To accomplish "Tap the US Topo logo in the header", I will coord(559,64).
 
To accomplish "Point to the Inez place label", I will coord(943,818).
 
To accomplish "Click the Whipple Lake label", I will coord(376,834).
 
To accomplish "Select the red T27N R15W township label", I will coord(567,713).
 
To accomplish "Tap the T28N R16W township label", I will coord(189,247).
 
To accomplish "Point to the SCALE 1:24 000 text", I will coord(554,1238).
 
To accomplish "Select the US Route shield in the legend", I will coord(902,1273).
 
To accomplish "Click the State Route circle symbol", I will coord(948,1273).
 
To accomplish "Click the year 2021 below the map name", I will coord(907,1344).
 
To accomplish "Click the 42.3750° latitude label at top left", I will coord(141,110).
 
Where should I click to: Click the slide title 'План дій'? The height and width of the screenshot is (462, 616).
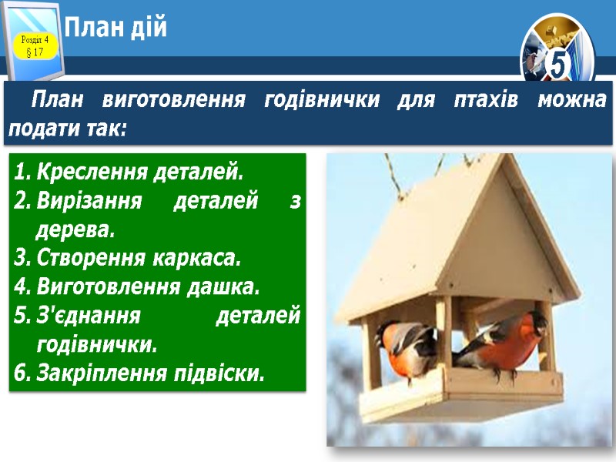[116, 29]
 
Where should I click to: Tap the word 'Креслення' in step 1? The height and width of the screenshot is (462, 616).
[84, 169]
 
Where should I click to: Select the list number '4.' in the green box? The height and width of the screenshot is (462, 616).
[22, 288]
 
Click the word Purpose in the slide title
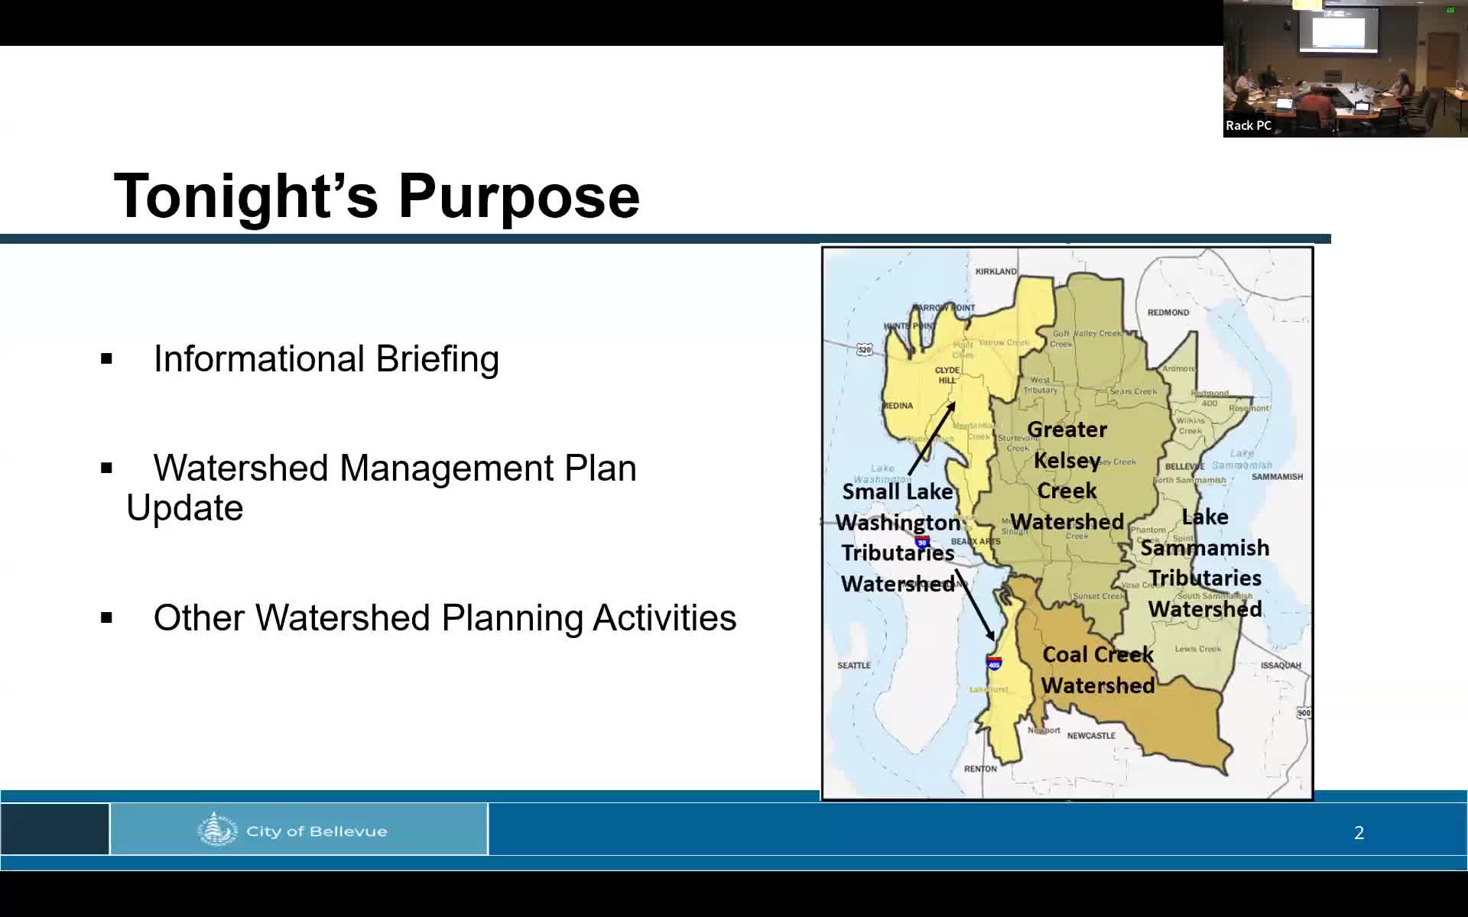point(518,197)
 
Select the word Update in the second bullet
point(185,508)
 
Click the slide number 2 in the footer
point(1359,833)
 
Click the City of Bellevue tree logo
point(217,830)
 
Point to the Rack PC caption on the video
point(1248,125)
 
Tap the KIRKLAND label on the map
point(995,271)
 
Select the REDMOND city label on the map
point(1168,313)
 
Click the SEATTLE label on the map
point(853,666)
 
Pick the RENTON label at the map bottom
point(979,769)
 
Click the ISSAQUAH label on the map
point(1281,666)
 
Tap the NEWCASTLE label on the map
point(1091,736)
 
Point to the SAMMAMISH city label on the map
point(1277,477)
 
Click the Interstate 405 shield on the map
point(994,663)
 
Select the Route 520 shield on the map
point(864,350)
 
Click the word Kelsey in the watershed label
point(1067,461)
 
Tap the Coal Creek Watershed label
point(1097,670)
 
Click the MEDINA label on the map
point(899,406)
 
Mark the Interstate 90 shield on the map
point(923,543)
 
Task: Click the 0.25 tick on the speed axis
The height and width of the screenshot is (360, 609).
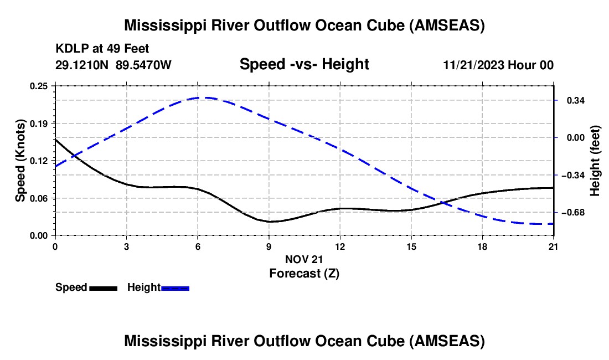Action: (39, 86)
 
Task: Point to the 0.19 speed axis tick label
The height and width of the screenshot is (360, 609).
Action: (39, 124)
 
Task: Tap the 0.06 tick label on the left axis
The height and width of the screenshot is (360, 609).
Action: (39, 198)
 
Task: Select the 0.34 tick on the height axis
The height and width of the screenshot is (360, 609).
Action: (576, 101)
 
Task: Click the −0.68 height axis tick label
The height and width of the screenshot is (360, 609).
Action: (573, 213)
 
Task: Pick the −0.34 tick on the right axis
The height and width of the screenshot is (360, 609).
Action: (573, 176)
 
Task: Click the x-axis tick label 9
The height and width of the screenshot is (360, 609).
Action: (269, 246)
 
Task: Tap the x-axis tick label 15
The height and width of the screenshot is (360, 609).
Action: (411, 246)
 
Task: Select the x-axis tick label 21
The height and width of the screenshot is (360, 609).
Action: (553, 246)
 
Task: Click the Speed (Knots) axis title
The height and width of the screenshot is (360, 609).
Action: (20, 161)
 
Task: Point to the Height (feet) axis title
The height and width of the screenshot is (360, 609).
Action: (595, 161)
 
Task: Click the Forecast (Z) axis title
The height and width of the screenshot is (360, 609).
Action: (304, 274)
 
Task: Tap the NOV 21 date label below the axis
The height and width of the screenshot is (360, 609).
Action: (304, 259)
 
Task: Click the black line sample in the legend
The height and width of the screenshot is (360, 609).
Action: (104, 288)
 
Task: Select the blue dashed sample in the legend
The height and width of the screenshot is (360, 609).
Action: (175, 288)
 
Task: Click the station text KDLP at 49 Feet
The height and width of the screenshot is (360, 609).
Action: (102, 49)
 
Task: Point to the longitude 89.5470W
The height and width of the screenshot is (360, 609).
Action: (143, 65)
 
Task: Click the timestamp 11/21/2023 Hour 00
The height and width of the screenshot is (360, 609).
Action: (498, 65)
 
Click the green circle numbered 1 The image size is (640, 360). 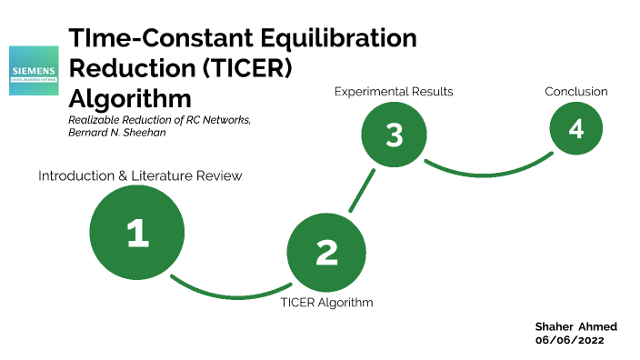137,233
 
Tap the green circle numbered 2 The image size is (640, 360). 327,252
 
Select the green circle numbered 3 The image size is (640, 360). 394,135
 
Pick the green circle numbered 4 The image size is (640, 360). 575,128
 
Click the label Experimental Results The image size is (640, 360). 394,92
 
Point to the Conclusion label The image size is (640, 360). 576,92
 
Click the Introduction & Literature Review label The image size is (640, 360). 140,175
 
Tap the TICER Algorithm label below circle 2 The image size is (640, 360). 327,302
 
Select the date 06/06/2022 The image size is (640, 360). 569,339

# # #

PROBLEM DESCRIPTION - Copy the listing exactly, from the line containing "Click the Introduction" through the end.

TASK SOLUTION -
Click the Introduction & Literature Review label The image size is (640, 360). 140,175
 
Tap the TICER Algorithm label below circle 2 The image size is (640, 360). 327,302
 
Select the date 06/06/2022 The image size is (640, 360). 569,339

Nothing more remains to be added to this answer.